While a bipod isn’t a natural rest, it is subject to many of the variables that plague field rests. Its limited range of adjustment can force you into an unorthodox position if you’re on uneven ground or aiming uphill or downhill. You can move the rifle without losing its support; but the terrain, the cover or the game itself may restrict you to one spot. A bipod also affects forend pressure. Because most bipods attach to the front swivel stud far out on the forend, leaning on the rifle can bend the forend. On a slope, it can twist as well. For all its contingencies, a sturdy bipod from Harris is a wonderful rifle support. If you hunt where shots are often long and open, it can help you kill elk.

So can shooting sticks. Long popular in Africa, where tall grass often precludes use of a bipod or a sling-assisted sitting position, shooting sticks are most convenient (and very fast) when someone else carries them and sets them up for you. Collapsible shooting sticks of very lightweight alloy, pioneered by Stoney Point, are now selling Stateside to hunters and guides. Bog Gear makes excellent sticks, including steadier three-legged versions. If, for convenience, you pick a two-legged model, there’s a trick to getting solid quickly: Shove the legs well out in front so the fork leans back toward you. That way you can lean into the sticks. Your body becomes the third leg of a tripod. If the sticks are vertical as viewed from the side, you’ll work hard to keep yourself erect; the sticks and your rifle will move fore and aft.

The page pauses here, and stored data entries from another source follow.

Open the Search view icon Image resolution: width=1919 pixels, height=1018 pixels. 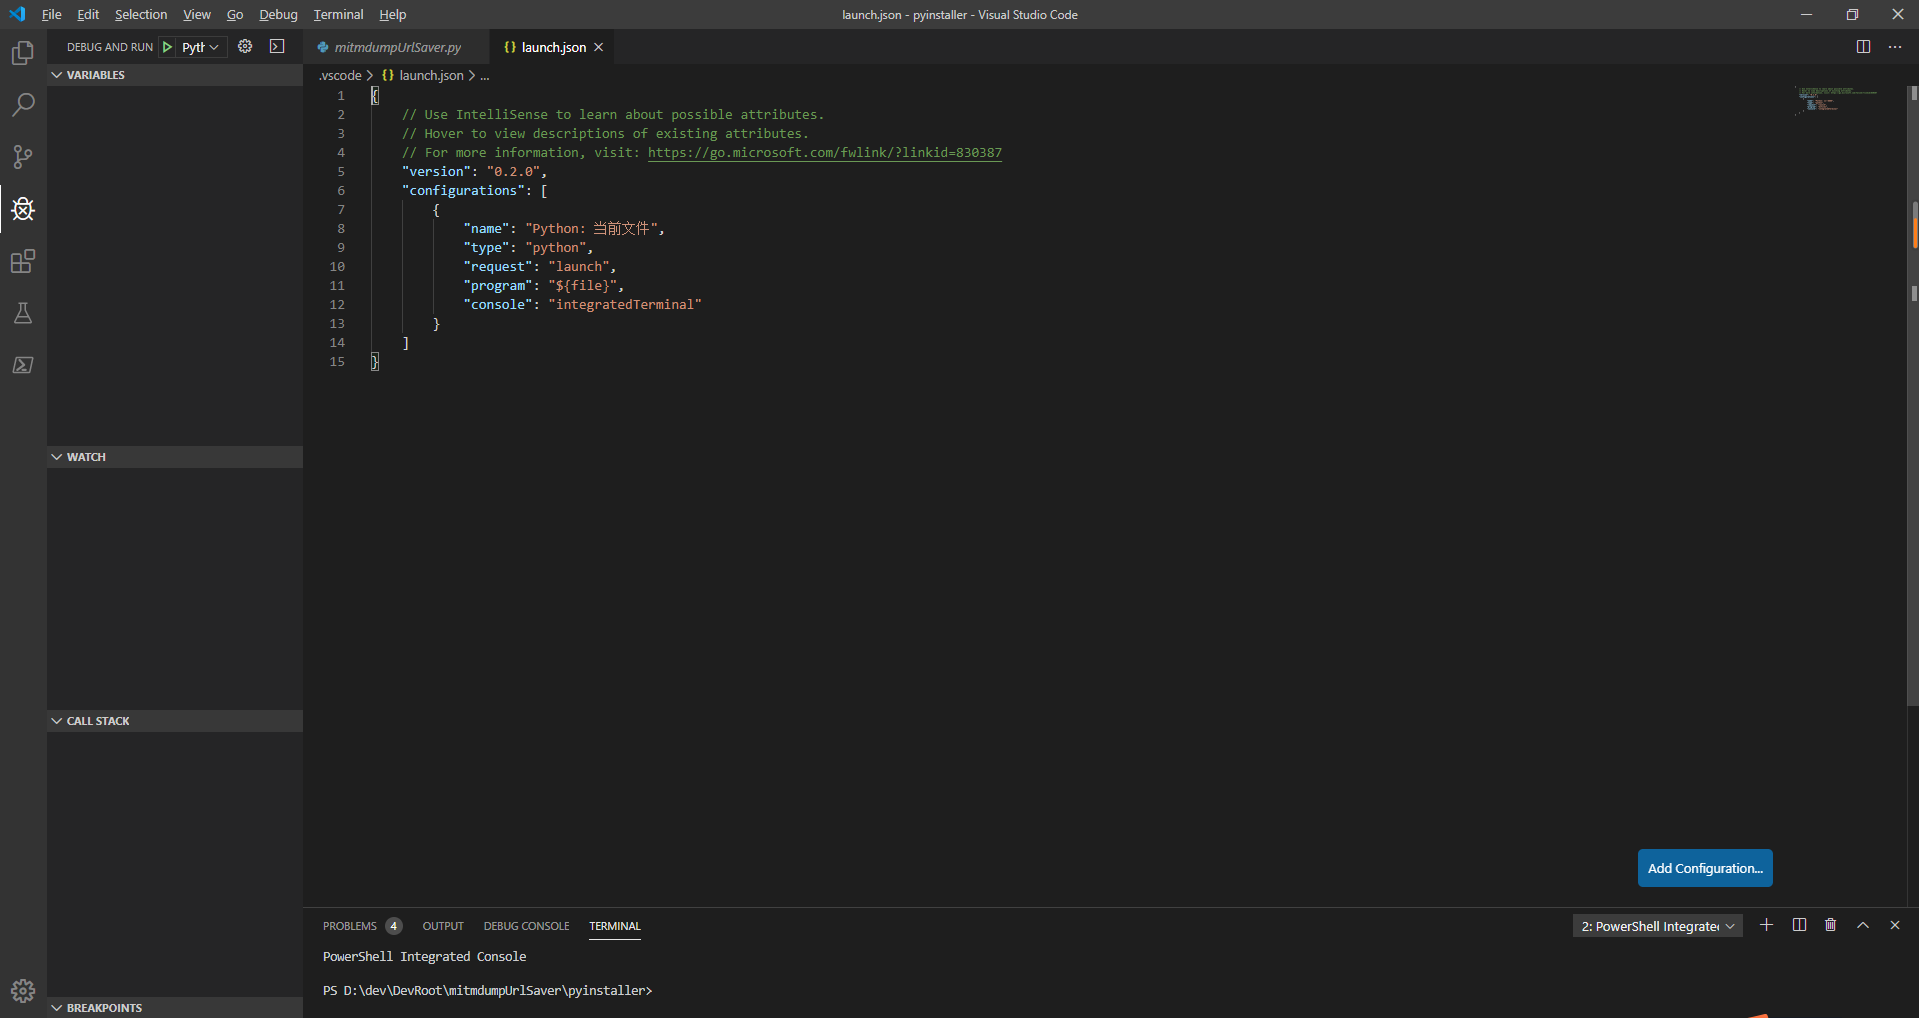[x=22, y=105]
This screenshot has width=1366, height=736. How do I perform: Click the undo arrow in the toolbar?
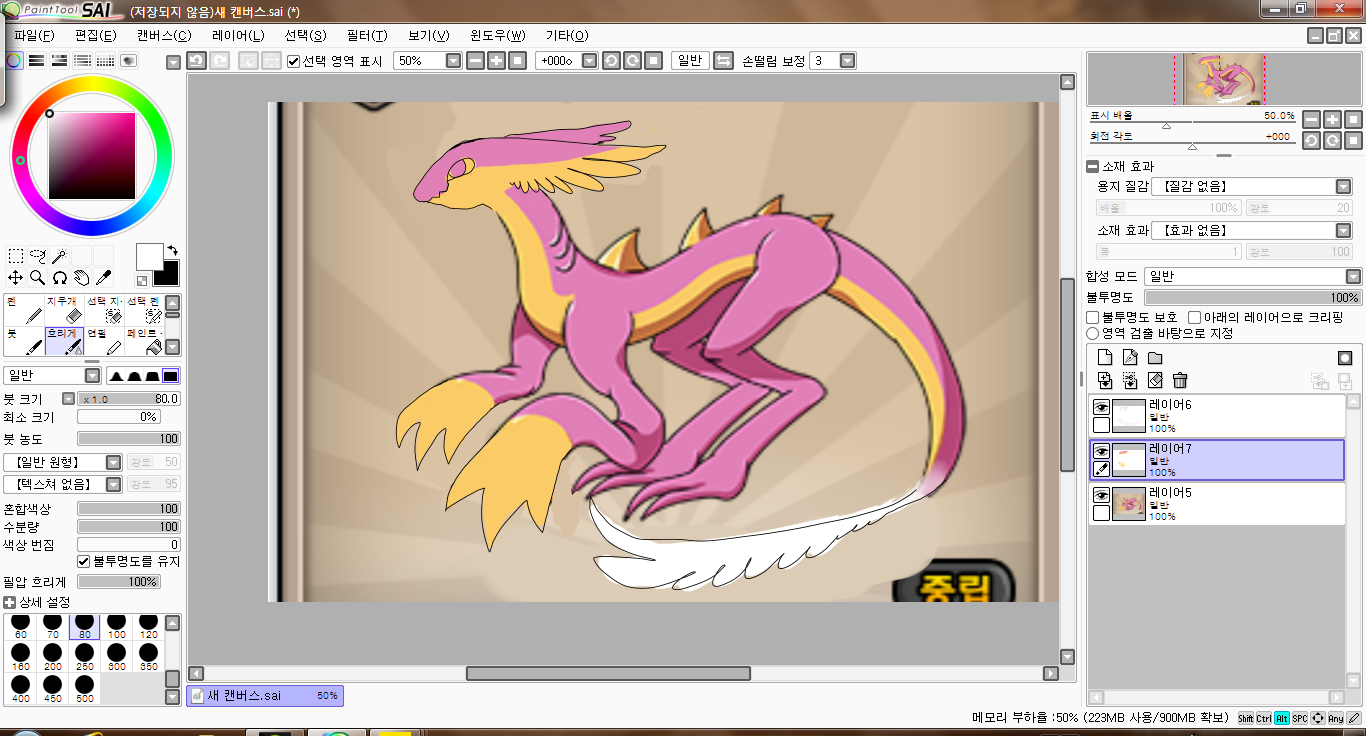pos(197,61)
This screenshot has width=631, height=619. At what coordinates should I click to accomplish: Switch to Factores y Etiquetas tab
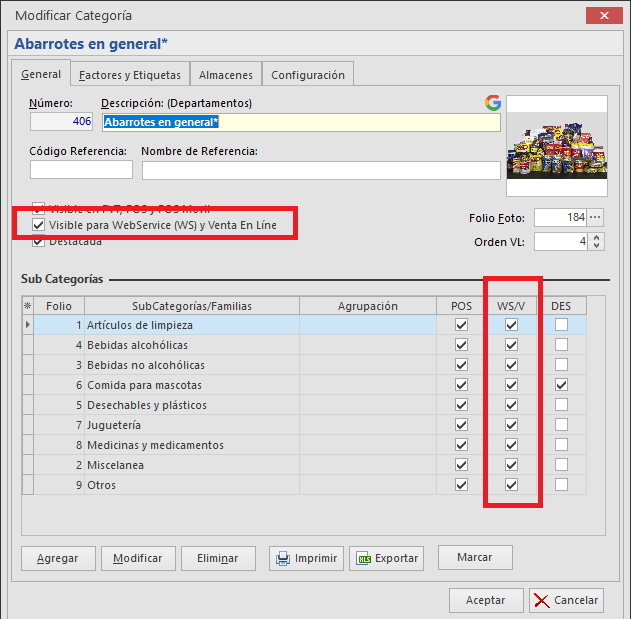(130, 75)
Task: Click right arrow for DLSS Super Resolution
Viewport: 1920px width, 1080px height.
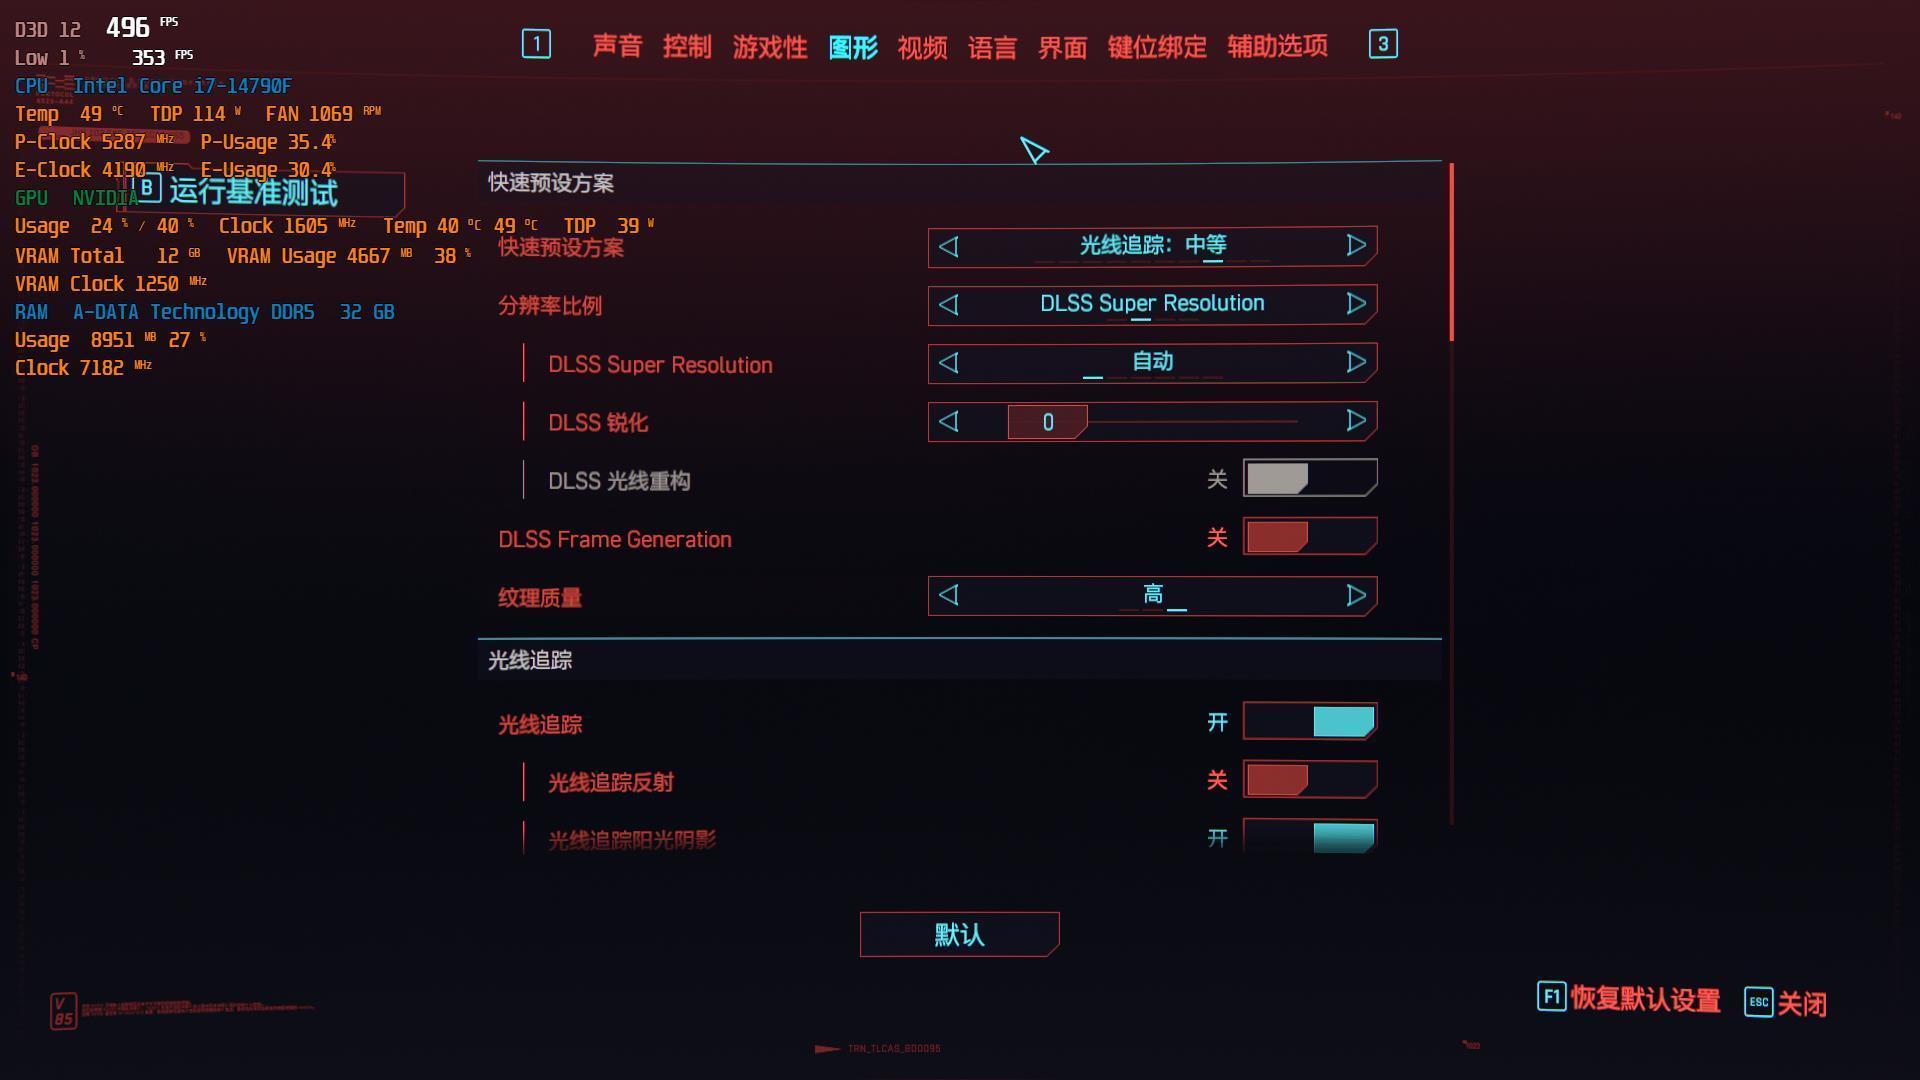Action: click(x=1356, y=361)
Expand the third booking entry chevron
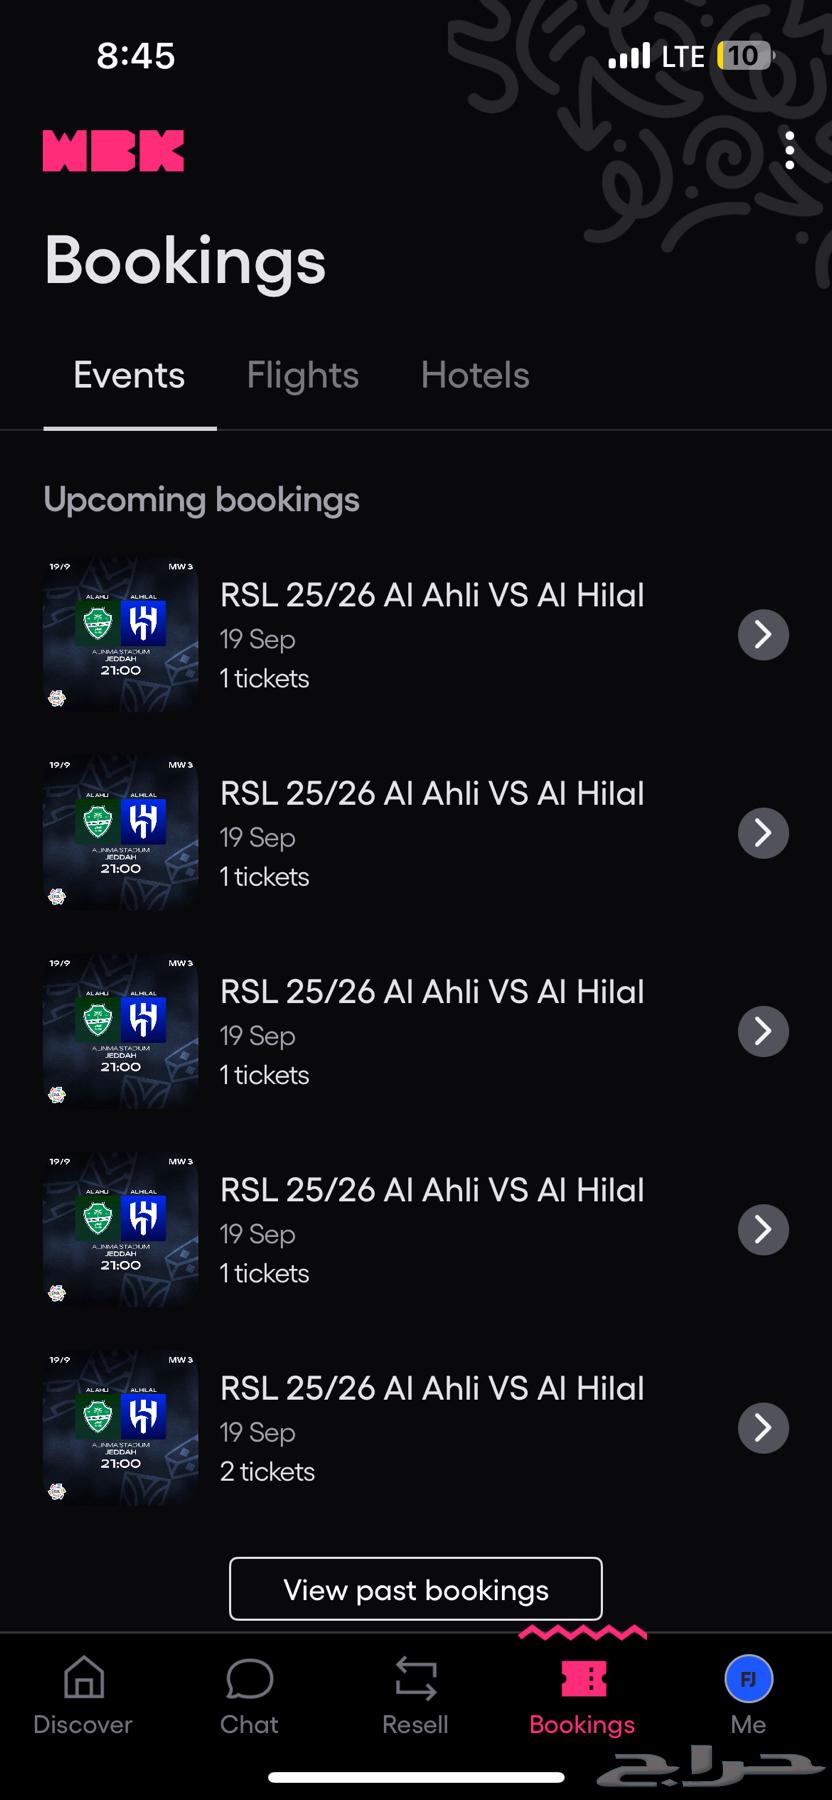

While you can use shooting sticks from lower positions, they’re of greatest benefit offhand. So when expecting a shot, I carry them adjusted long. That way I can throw the legs forward for a quick plant, back up a part-step to get roughly the right height, then lean into them with the rifle. Sticks are steadiest when you grasp the juncture, not the rifle.

One field rest to avoid is the shoulder of your guide or hunting partner. If it’s offered, decline it. If asked to provide it, refuse. It’s an imperfect support because it has a pulse. Besides, something may startle the fellow, or he may sneeze at the wrong moment. Most importantly, this is a dangerous practice. Even if the muzzle juts well forward, your amigo is still in front of you. Recoil and a quick re-load will take the rifle off his shoulder. He may move; you may move. With [?] your attention on the animal, you may forget there’s someone out front.

One other note in closing: Be sure your muzzle, not just your line of sight, is clear of other objects! This rule applies when you shoot from unsupported positions too, but is most often violated from a rest. A few years back I watched a hunter fire into a snowbank from a bipod. The elk trotted off. In any hunting camp with a few gray beards, you’ll likely find someone who’s grazed the bonnet of his pickup with a bullet while “just checking zero over a jacket.” Recently, I ran afoul of this rule after a long and, I must say, brilliantly executed stalk on a bedded mule deer. Only the buck’s antlers showed above a basalt outcrop. I crawled silently crosswind. I could have sat at 30 yards, whistled him to his feet and killed him. But no. I wanted powder burns. I bellied closer. At 14 feet, the buck stood up. Prostrate in a small depression, I raised the rifle. The scope showed nothing but hair. As the light switched on in the buck’s eye, I hoisted my left arm to ensure the bullet would clear the rock between us. The blast of basalt stung almost as much as the humiliation.

On any other day, that rock would have made a fine rest.